As mentioned, the solution is simply to store the host name in the superblock, and only to assemble arrays which contain the right host name. This removes the problem of incorrectly assembling arrays imported from another machine.

We also need to check the create time for the array (which is already stored in the superblock) and if there is any ambiguity (multiple arrays with the same name) assemble the most recently created array.

Storing the host name in a version-1 superblock is quite easy. We have a 32 character 'name' field which can be used for whatever mdadm wants. We decide to treat that as having an optional hostname prefix separated from the rest of the name by a ':'. So if the name contains a colon, everything before that is the host name.

Storing the host name in a version-0.90 superblock isn't quite so easy. There isn't really anywhere to store it. While there is some unused space, squeezing a hostname in there is rather ugly.

So instead, we borrow some of the 16 byte uuid. This is normally chosen randomly to ensure that different arrays will have different uuids and make sure bits of different arrays don't get confused. If a hostname is known when an array is created, we will now use 8 bytes of random data, and 8 bytes taken from the SHA1 hash of the host name. This should provide a very similar guarantee of uniqueness, but allow us to tell if an array is intended for a particular machine or not.

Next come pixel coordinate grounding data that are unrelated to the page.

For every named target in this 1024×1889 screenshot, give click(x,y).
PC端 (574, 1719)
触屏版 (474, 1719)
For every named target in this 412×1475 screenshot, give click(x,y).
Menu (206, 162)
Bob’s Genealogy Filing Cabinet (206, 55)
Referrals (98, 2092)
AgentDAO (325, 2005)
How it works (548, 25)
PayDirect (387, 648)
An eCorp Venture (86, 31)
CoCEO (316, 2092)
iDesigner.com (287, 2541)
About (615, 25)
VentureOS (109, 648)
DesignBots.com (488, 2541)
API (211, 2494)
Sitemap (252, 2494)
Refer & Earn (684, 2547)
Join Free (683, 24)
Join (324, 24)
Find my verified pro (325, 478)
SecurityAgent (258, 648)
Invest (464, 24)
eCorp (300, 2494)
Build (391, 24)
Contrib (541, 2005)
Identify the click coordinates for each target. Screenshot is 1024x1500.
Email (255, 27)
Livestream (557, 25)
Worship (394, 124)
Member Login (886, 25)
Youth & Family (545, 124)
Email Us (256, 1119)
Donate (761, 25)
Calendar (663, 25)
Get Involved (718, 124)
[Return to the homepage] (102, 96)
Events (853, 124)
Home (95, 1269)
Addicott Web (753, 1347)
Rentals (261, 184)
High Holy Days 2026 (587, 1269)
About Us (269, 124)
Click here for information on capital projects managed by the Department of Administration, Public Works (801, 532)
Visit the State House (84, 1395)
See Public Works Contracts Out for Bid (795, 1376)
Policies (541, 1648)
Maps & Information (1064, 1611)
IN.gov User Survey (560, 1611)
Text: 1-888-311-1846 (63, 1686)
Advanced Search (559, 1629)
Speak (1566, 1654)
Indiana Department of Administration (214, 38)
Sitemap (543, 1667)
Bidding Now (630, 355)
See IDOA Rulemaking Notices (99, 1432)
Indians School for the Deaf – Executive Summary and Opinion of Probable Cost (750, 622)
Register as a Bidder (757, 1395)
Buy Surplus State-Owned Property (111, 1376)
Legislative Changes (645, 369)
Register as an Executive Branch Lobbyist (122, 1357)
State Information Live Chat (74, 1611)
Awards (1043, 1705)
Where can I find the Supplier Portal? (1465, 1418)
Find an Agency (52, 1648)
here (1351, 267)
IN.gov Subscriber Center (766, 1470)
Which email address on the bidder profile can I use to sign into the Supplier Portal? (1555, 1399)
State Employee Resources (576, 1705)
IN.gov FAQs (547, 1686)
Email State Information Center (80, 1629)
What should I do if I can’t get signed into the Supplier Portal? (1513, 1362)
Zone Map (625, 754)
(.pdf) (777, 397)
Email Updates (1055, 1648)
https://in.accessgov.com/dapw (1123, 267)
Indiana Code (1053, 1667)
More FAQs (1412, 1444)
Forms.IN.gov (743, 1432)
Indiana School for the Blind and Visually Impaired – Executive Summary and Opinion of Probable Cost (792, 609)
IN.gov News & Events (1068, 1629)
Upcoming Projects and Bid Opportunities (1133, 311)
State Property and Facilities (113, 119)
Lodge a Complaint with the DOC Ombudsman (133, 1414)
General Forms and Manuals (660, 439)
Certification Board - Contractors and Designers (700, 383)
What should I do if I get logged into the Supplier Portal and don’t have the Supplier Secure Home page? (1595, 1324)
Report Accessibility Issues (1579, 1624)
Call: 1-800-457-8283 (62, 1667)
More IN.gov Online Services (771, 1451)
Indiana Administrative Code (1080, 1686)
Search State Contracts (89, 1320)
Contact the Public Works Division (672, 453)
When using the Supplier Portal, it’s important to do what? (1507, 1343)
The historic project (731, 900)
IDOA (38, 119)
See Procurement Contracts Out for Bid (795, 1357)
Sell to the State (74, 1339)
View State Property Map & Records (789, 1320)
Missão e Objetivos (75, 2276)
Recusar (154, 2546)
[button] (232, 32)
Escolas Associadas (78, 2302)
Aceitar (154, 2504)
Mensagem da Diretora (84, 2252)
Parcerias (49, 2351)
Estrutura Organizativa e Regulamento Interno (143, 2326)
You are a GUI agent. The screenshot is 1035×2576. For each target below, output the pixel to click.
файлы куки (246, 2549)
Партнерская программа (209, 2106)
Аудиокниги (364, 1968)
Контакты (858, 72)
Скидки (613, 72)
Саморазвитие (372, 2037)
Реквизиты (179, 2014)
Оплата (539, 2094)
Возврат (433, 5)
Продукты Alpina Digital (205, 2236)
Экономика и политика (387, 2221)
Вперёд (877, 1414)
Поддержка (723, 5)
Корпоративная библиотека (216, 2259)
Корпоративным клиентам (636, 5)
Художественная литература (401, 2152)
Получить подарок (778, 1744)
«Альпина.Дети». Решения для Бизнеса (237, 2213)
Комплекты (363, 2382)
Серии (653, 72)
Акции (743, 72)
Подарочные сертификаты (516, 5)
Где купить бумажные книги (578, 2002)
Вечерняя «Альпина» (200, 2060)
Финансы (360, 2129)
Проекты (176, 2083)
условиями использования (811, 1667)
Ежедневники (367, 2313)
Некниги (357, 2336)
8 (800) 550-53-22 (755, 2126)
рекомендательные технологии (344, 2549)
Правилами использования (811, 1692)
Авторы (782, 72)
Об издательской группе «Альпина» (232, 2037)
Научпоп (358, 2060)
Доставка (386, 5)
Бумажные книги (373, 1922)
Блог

Doing it this way does mean that we cannot easily tell what host an array is intended for, but that is a fairly small cost. If you want this functionality, use version-1 superblocks.

The fine details

So assuming all of your arrays have been tagged by the host name, how is mdadm going to auto-assemble them?

We make multiple passes through the list of available devices. The first superblock we find for an array on 'this' host is put aside and all other superblocks for the same array are put with it. When we have found all available devices for the array, we try to assemble.

While looking, if we find a superblock for a different array (different uuid) but the same name (more on that later) then we check the create time and choose this superblock in place of the current set if this is newer.

When we find a collection of superblocks that form an array, we need to decide what device name to use for assembling the array. For version-0.90 arrays, we use the minor number as stored on the superblock to identify the minor number and device name.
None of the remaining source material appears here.